ACTIVITY: Once you reach the line containing "Task: Click OK to confirm profile" in the entries below, write out that line and each one after it down to the line containing "Task: Click the Alipay logo in top bar", exactly and with nothing added.

-- Opening Marker --

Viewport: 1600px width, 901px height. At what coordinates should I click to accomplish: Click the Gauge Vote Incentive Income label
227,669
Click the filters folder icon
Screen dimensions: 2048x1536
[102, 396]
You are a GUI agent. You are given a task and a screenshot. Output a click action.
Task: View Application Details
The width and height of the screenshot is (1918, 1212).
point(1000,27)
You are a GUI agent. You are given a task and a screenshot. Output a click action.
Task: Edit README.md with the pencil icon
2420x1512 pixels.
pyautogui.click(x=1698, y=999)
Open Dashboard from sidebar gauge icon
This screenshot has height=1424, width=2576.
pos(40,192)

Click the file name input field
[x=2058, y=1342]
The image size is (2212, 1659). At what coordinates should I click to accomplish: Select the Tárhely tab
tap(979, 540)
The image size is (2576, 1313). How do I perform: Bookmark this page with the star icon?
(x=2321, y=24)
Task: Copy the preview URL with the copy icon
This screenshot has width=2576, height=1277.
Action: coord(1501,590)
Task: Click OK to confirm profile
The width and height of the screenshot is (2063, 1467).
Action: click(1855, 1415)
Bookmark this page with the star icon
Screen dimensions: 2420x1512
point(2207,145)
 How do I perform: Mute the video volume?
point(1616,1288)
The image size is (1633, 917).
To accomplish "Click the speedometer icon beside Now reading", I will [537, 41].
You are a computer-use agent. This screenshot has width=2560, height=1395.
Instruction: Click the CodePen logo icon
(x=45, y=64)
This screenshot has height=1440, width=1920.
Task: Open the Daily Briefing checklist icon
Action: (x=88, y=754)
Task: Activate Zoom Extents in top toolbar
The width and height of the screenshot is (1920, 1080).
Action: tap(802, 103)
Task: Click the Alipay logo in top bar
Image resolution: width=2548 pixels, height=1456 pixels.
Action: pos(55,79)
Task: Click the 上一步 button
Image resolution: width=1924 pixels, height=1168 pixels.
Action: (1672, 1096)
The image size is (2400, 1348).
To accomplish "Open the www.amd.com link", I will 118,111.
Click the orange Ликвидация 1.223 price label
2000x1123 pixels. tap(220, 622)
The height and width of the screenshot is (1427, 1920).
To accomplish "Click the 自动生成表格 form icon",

-- Closing Marker --

RESULT BELOW:
Task: Click OK to confirm profile
The width and height of the screenshot is (2063, 1467).
Action: click(1855, 1415)
Bookmark this page with the star icon
Screen dimensions: 2420x1512
point(2207,145)
 How do I perform: Mute the video volume?
point(1616,1288)
The image size is (1633, 917).
To accomplish "Click the speedometer icon beside Now reading", I will [537, 41].
You are a computer-use agent. This screenshot has width=2560, height=1395.
Instruction: Click the CodePen logo icon
(x=45, y=64)
This screenshot has height=1440, width=1920.
Task: Open the Daily Briefing checklist icon
Action: (x=88, y=754)
Task: Activate Zoom Extents in top toolbar
The width and height of the screenshot is (1920, 1080).
Action: tap(802, 103)
Task: Click the Alipay logo in top bar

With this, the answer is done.